Last year Nvidia’s CEO Jen-Hsun Huang said his company would bring its powerful Kepler graphics processor to “superphones.” Yesterday in a private event at Siggraph 2013 in in Anaheim, California, NVIDIA demonstrated functional Logan silicon for the very first time. The Kepler GPU fits into a tablet form factorand has a power envelope of just two watts!
Nvidia Kepler is also the first architecture designed to scale from supercomputers all the way down to mobile devices!
So what’s inside? Kepler Mobile features a single Kepler SMX (Next Generation Streaming Multiprocessors). That basically means we’ll be looking at 192 CUDA cores, 16 texture units, and, presumably 64 KB of L1. NVIDIA isn’t talking about CPU cores, but it’s safe to assume that Logan will be another 4+1 arrangement of cores or perhaps built around the ARM big.LITTLE design- though likely still based on ARM’s Cortex A15 IP.
The architectural unification of Nvidia’s Tegra SoC and GeForce lineup further closes the gap between the Nvidia PC GPU & Mobile industry. This marks the point where Nvidia makes the switch to unified shaders meaning full modern API support such as OpenGL ES 3.0, OpenGL 4.4, DirectX 11, OpenCL, and CUDA 5.0, which are currently not available on Tegra 4’s NV40-class architecture.
In contrast when Nvidia introduced Tegra 4, it shrugged off the lack of OpenGL ES 3.0 support by saying there wouldn’t be much content any time soon due to developers’ propensity for targeting the lowest common denominator of mobile devices.
For developers and publishers, this would mean that porting existing games/apps may take less time as it once did. This also means that future ARM-based Windows 8 tablets/phones could use the regular DirectX 11 API, making PC apps/games even easier to port. More importantly, developers will have less code to build/maintain and could focus on gameplay and eye-candy instead.
To sum up, that’s 192 full blowned unfied shaders compared to Tegra 4’s 24 vertex and 48 pixel shaders. Nvidia didn’t introduce the unified shader design with Tegra 4 since it wasn’t necessarily the best setup for their mobile chips and they were not yet ready to make the transition.
In ancient graphics architectures, vertices and pixels are being processed by different types of compute units. With a unified architecture, all the compute units are the same and can be allocated to work on any compute tasks. With this setup, the hardware utilization level is higher because more units can be put to work at any given time, regardless of the nature of the scene (wireframe vs. flat-shaded vs. heavily textured). – This turns into higher performance and efficiency.
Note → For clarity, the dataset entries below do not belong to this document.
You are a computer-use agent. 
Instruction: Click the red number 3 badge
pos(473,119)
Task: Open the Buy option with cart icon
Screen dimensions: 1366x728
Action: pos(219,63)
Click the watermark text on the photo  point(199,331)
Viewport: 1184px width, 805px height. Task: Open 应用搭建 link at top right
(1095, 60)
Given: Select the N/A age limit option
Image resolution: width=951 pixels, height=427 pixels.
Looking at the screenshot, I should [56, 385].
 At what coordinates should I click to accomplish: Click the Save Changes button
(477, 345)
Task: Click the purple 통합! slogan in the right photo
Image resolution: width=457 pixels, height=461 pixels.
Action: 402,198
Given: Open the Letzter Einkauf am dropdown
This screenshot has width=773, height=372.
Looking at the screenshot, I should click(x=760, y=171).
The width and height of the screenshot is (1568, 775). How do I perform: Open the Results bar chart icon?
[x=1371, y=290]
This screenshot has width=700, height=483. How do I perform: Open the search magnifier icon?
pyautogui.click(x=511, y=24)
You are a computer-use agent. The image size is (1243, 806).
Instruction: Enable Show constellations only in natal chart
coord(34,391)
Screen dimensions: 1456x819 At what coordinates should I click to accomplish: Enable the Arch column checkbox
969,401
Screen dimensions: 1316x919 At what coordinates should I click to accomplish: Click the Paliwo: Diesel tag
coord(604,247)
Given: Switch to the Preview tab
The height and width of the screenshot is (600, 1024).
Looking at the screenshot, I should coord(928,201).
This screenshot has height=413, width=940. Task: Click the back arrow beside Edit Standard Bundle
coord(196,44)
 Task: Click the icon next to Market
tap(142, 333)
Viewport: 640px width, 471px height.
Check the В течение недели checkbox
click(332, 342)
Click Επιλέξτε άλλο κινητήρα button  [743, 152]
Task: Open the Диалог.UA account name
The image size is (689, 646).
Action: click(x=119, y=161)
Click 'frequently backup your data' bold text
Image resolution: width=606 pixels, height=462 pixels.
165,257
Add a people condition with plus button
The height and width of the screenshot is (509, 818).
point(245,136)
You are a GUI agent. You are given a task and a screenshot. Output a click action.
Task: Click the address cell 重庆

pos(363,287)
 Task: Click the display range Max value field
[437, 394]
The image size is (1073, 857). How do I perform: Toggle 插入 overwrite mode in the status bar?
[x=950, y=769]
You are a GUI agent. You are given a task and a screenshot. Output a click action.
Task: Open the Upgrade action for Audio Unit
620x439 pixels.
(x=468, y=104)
A single SMX may not sound like a lot, but to put this in perspective, NVIDIA was quick to remind us that it packs more peak theoretical ALU bound performance than the PS3 (which NVIDIA built the “RSX” GPU for) or the once mighty GeForce 8800 GTX (memory bandwidth is another story however). Note that we’re looking at a comparison of GFLOPS and NOT game performance here.
Nvidia is using a 2 W figure to describe Mobile Kepler, comparing it to GeForce GTX Titan’s 250 W maximum TDP. But it is even more interesting to compare it with existing hardware. According to NVIDIA, Kepler uses 3X less power than the iPad 4 GPU to render the same graphics.
NVIDIA took its Ira demo, originally run on a Titan at GTC 2013, and got it up and running on a Logan development board. Ira did need some work to make the transition to mobile. The skin shaders were simplified, smaller textures are used and the rendering resolution was decreased. The mobile version of Ira isn’t quite as jaw-dropping as its desktop counterpart but it’s still easily the most impressive demonstration of its kind on mobile hardware.
The real-time face simulation tries to hop right over the uncanny valley, using an incredibly detailed polygonal model, high-resolution textures, HDR lighting effects that work through multiple layers of simulated skin, and conventional graphics effects like FXAA, tone mapping, and bloom. Particular attention has been paid to sub-surface scattering, a shading system that simulates light passing through skin – note the ears. This version of the Ira face is running full HD (1920×1080) instead of 4K.